Hydrodistillation is a traditional method for the extraction of bioactive compounds, mainly essential oils from plants. Solvents are not involved, and it can be performed before the dehydration of plant materials. Hydrodistillation involves three main physicochemical processes; hydrodiffusion, hydrolysis, and decomposition by heat. At a high extraction temperature, some volatile components may be lost. This drawback limits its use for thermo-labile compound extraction.
There are three types of hydrodistillation: water distillation, water-steam distillation, and steam distillation. In hydrodistillation, first, the plant material is packed into a still compartment, then water is added in sufficient amounts, and finally brought to boil. Alternatively, direct steam is injected into the plant material. Hot water and steam act as the main influential factors to free bioactive compounds of plant tissue. Indirect cooling by water condenses the vapor mixture of water and oil. Condensed mixture flows from the condenser to a separator, where oil and bioactive compounds separate automatically from the water.
The hydrodistillation process may generate large volumes of mother liquors. Besides the waste disposal problem, this liquor represents an additional added value because of its water-soluble phenolics. Rocha-Guzmán et al. (2007) reported that the ethyl acetate extract of the mother liquors obtained from the hydrodistillation of oregano could be superior to ascorbic acid and butyl hydroxyl toluene when used at high concentrations. Moreover, the solid residue of the hydrodistillation process is usually disposed of, although it is a rich source of antioxidant compounds. Treating the wet residual material (herb and water) remaining after the hydrodistillation process could lead to extracts rich in phenolic acids, taking full advantage of the process wastes.
There are several different types of equipment that may be used in the production of hydrosols, including steam distillation systems, water distillation systems, and vapor pressure distillation systems. The specific type of equipment chosen will depend on the type of plant material being processed and the desired characteristics of the final product.

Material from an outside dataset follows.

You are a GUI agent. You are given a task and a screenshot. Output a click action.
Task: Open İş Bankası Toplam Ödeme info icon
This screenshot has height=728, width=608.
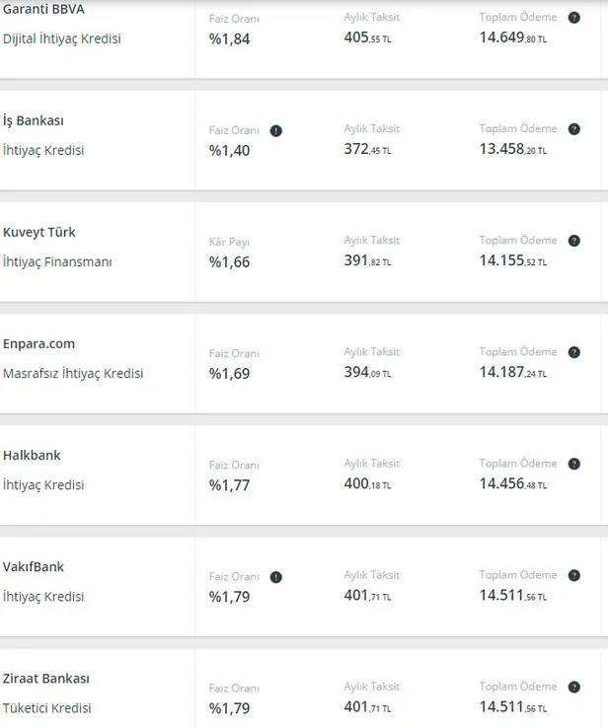(x=573, y=129)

In a steam distillation system, the plant material is placed in a distillation vessel and steam is introduced into the vessel. The heat and steam cause the volatile oils and water-soluble compounds in the plant material to vaporize, and the vapors are then condensed and collected as hydrosol.

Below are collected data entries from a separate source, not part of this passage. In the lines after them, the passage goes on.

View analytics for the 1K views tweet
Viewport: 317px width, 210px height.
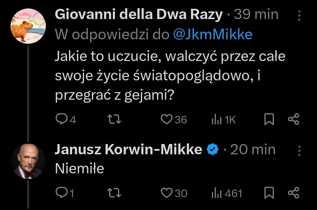[216, 119]
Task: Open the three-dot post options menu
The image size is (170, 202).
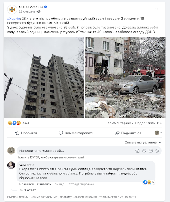Action: (157, 9)
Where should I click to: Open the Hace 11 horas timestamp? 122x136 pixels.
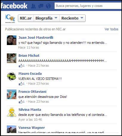(x=29, y=47)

In a water distillation system, the plant material is placed in a distillation vessel along with water. The heat and steam produced by boiling the water cause the volatile oils and water-soluble compounds in the plant material to vaporize and the vapors are then condensed and collected as hydrosol.
In a vapor pressure distillation system, the plant material is placed in a distillation vessel and heated to a temperature at which the volatile oils and water-soluble compounds in the plant material vaporize. The vapors are then condensed and collected as hydrosol.
Hydrosol distillation equipment typically includes a distillation vessel, a condenser, and a collection vessel. The distillation vessel is used to hold the plant material and the condensing medium (steam or water), and the condenser is used to cool and condense the vapors produced during the distillation process. The collection vessel is used to collect the hydrosol as it is produced.